## Aim of the exercise
Quote all entries in full, exactly.

━━━━━━━━━━━━━━━━━━━━

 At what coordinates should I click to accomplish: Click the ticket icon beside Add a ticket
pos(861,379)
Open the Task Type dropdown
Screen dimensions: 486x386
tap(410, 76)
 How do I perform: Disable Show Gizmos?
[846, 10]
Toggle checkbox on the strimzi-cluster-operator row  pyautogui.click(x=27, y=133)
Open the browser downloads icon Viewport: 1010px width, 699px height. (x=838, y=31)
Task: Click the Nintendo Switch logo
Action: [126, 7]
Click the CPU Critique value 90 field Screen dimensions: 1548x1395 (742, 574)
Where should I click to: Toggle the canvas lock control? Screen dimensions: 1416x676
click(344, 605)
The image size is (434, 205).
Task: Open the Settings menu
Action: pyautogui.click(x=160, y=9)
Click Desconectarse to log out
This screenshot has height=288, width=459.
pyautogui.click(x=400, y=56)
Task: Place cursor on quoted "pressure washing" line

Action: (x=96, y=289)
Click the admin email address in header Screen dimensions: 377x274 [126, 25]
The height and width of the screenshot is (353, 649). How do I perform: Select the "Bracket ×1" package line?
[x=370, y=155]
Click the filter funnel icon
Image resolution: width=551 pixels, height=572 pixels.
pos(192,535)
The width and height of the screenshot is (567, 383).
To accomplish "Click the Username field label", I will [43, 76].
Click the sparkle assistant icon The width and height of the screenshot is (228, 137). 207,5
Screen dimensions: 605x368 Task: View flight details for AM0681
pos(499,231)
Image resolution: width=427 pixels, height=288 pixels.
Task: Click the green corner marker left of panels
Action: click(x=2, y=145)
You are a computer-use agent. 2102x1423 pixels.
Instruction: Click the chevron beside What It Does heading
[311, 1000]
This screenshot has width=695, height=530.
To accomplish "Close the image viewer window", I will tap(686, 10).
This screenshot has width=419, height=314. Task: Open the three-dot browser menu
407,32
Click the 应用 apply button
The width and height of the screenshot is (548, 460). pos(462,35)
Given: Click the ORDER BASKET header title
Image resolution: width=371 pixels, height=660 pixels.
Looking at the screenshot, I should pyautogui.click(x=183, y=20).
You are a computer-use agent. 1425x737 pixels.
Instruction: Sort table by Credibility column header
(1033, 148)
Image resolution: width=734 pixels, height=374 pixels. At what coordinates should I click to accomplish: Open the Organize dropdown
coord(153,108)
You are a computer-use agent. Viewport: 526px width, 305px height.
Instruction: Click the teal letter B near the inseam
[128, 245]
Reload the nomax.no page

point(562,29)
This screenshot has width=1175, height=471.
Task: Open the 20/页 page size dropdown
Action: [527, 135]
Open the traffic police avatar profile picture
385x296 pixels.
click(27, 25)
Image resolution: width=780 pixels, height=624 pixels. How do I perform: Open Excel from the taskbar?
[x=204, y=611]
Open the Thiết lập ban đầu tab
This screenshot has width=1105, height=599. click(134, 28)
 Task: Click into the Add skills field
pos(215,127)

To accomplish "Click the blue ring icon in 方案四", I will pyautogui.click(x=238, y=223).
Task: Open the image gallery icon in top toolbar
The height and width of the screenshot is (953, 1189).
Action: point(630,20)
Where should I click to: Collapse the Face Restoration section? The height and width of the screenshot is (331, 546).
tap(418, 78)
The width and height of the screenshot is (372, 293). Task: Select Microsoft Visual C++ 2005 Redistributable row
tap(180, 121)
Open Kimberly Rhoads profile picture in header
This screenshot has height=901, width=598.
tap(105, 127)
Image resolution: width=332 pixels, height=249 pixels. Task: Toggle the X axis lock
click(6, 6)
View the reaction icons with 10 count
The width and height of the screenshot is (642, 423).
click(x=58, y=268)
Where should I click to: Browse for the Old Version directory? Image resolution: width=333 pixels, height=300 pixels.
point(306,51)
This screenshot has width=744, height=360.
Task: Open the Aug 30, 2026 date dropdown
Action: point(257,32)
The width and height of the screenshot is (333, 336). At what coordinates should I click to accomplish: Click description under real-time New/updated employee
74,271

━━━━━━━━━━━━━━━━━━━━

## Reply
 At what coordinates should I click to accomplish: Click the ticket icon beside Add a ticket
pos(861,379)
Open the Task Type dropdown
Screen dimensions: 486x386
tap(410, 76)
 How do I perform: Disable Show Gizmos?
[846, 10]
Toggle checkbox on the strimzi-cluster-operator row  pyautogui.click(x=27, y=133)
Open the browser downloads icon Viewport: 1010px width, 699px height. (x=838, y=31)
Task: Click the Nintendo Switch logo
Action: [126, 7]
Click the CPU Critique value 90 field Screen dimensions: 1548x1395 (742, 574)
Where should I click to: Toggle the canvas lock control? Screen dimensions: 1416x676
click(344, 605)
The image size is (434, 205).
Task: Open the Settings menu
Action: pyautogui.click(x=160, y=9)
Click Desconectarse to log out
This screenshot has height=288, width=459.
pyautogui.click(x=400, y=56)
Task: Place cursor on quoted "pressure washing" line

Action: (x=96, y=289)
Click the admin email address in header Screen dimensions: 377x274 [126, 25]
The height and width of the screenshot is (353, 649). How do I perform: Select the "Bracket ×1" package line?
[x=370, y=155]
Click the filter funnel icon
Image resolution: width=551 pixels, height=572 pixels.
pos(192,535)
The width and height of the screenshot is (567, 383).
To accomplish "Click the Username field label", I will [43, 76].
Click the sparkle assistant icon The width and height of the screenshot is (228, 137). 207,5
Screen dimensions: 605x368 Task: View flight details for AM0681
pos(499,231)
Image resolution: width=427 pixels, height=288 pixels.
Task: Click the green corner marker left of panels
Action: click(x=2, y=145)
You are a computer-use agent. 2102x1423 pixels.
Instruction: Click the chevron beside What It Does heading
[311, 1000]
This screenshot has width=695, height=530.
To accomplish "Close the image viewer window", I will tap(686, 10).
This screenshot has width=419, height=314. Task: Open the three-dot browser menu
407,32
Click the 应用 apply button
The width and height of the screenshot is (548, 460). pos(462,35)
Given: Click the ORDER BASKET header title
Image resolution: width=371 pixels, height=660 pixels.
Looking at the screenshot, I should pyautogui.click(x=183, y=20).
You are a computer-use agent. 1425x737 pixels.
Instruction: Sort table by Credibility column header
(1033, 148)
Image resolution: width=734 pixels, height=374 pixels. At what coordinates should I click to accomplish: Open the Organize dropdown
coord(153,108)
You are a computer-use agent. Viewport: 526px width, 305px height.
Instruction: Click the teal letter B near the inseam
[128, 245]
Reload the nomax.no page

point(562,29)
This screenshot has width=1175, height=471.
Task: Open the 20/页 page size dropdown
Action: [527, 135]
Open the traffic police avatar profile picture
385x296 pixels.
click(27, 25)
Image resolution: width=780 pixels, height=624 pixels. How do I perform: Open Excel from the taskbar?
[x=204, y=611]
Open the Thiết lập ban đầu tab
This screenshot has width=1105, height=599. click(134, 28)
 Task: Click into the Add skills field
pos(215,127)

To accomplish "Click the blue ring icon in 方案四", I will pyautogui.click(x=238, y=223).
Task: Open the image gallery icon in top toolbar
The height and width of the screenshot is (953, 1189).
Action: point(630,20)
Where should I click to: Collapse the Face Restoration section? The height and width of the screenshot is (331, 546).
tap(418, 78)
The width and height of the screenshot is (372, 293). Task: Select Microsoft Visual C++ 2005 Redistributable row
tap(180, 121)
Open Kimberly Rhoads profile picture in header
This screenshot has height=901, width=598.
tap(105, 127)
Image resolution: width=332 pixels, height=249 pixels. Task: Toggle the X axis lock
click(6, 6)
View the reaction icons with 10 count
The width and height of the screenshot is (642, 423).
click(x=58, y=268)
Where should I click to: Browse for the Old Version directory? Image resolution: width=333 pixels, height=300 pixels.
point(306,51)
This screenshot has width=744, height=360.
Task: Open the Aug 30, 2026 date dropdown
Action: point(257,32)
The width and height of the screenshot is (333, 336). At what coordinates should I click to accomplish: Click description under real-time New/updated employee
74,271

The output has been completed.